10 May 2012

Stupid Cat!


That cat - again! 

I don’t know his name, or what house he comes from, and our relationship isn’t even at the level of intimacy where I can give a definitive answer to which sex he is, but is bound to be a ‘he’, given the trouble he is causing.

He’s eaten my tadpoles and the meal worm meant for the poor birds, frightened my fish, crapped on my lawn and now uses the newly bare earth for similar nefarious purposes, and his very presence in the garden stops me putting out food for the birds.  

Having said this, he is very friendly, unusually so. Practically every time you go into the garden he pipes us with a high pitched meow and keeps ‘talking’ as long as you are there.  This makes his disapproval of my presence during the dawn chorus even more comical.

Can’t say it’s a ‘love / hate’ relationship, more a ‘exasperation / exasperation’ relationship.

So the other evening when he climbed to the very tips of an outreaching branch of a tree that bends right over a pond there were mixed emotions. 

Starlings have built a nest under the eaves of the next door neighbour’s house. It’s a focused area of activity, with the adults coming and going and the sound of the chicks audible. Even though the cat is still a kitten itself – this is the first spring outside he has experienced – his primitive hunting instinct must have reacted to the commotion and urged him to climb the tree to get as near as possible.  Yet the nest is metres away.  The only way a cat could get to it would be if he was some version of a comic book superhero – Supercat or Spidercat.

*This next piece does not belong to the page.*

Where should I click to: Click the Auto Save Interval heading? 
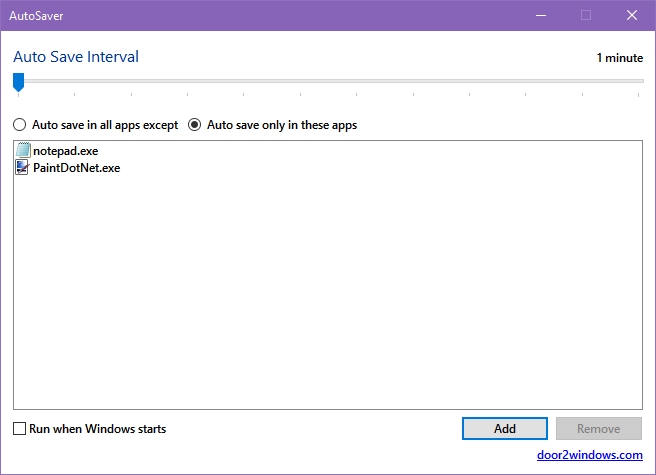click(76, 56)
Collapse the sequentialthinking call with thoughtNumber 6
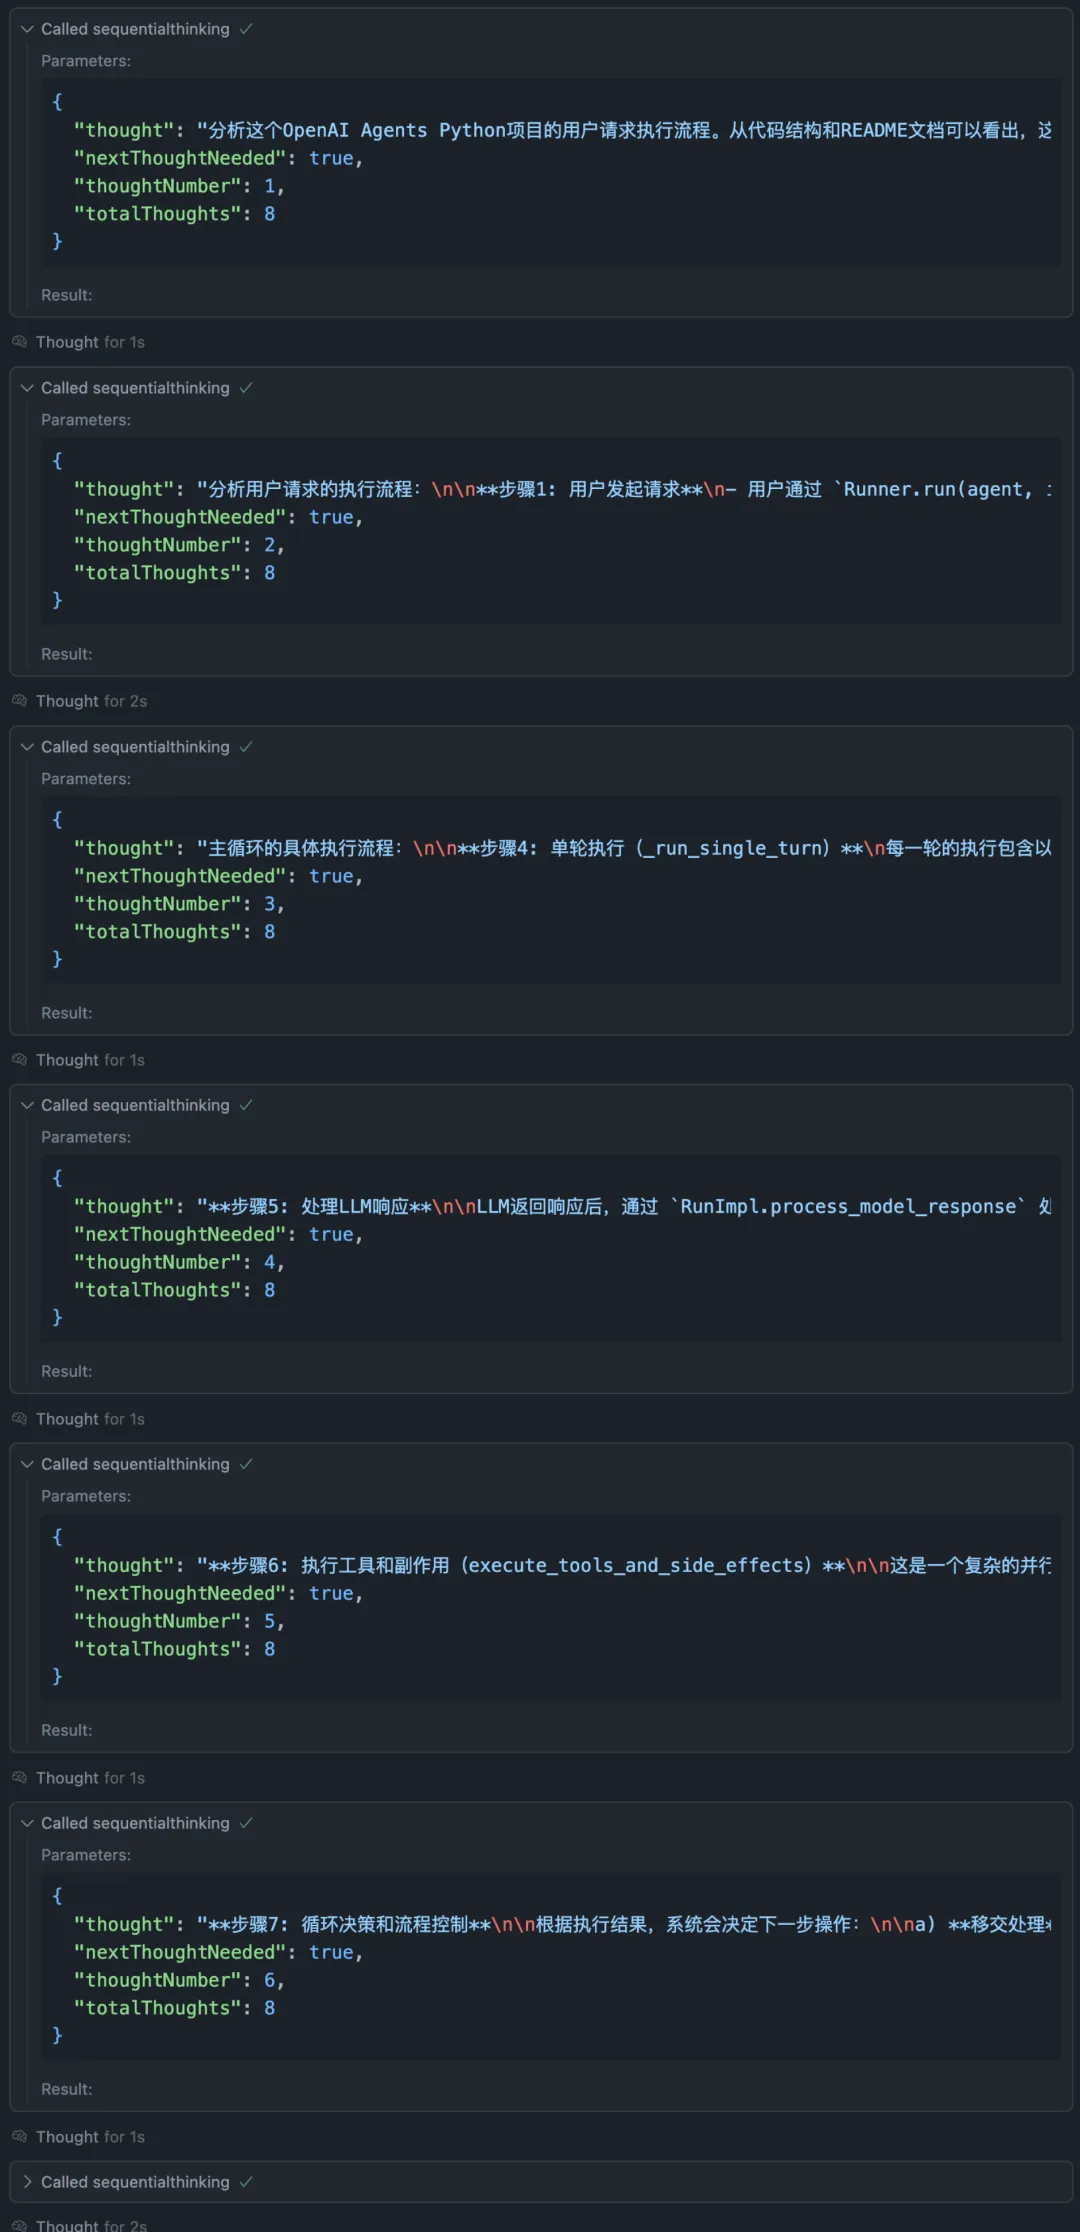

Of course this killer instinct was worrying to see in action, but the skill with which the cat climbed the tree was impressive.  I didn’t know he could. And I don’t think he did either until he attempted it.

Which is all well and good but what would have happened if he wasn’t as sure-footed as he supposed? The pond was directly underneath him.  It was amazing to see nature red in tooth and claw in action, but I couldn’t help having visions of knocking on people’s houses with a wet or drowned cat in my arms, asking “Is this yours? Sorry but he fell in the pond.  By the way he uses my garden as a toilet!”

In the end he didn’t, he just turned and gave this adolescent glare, “Stop fussing!”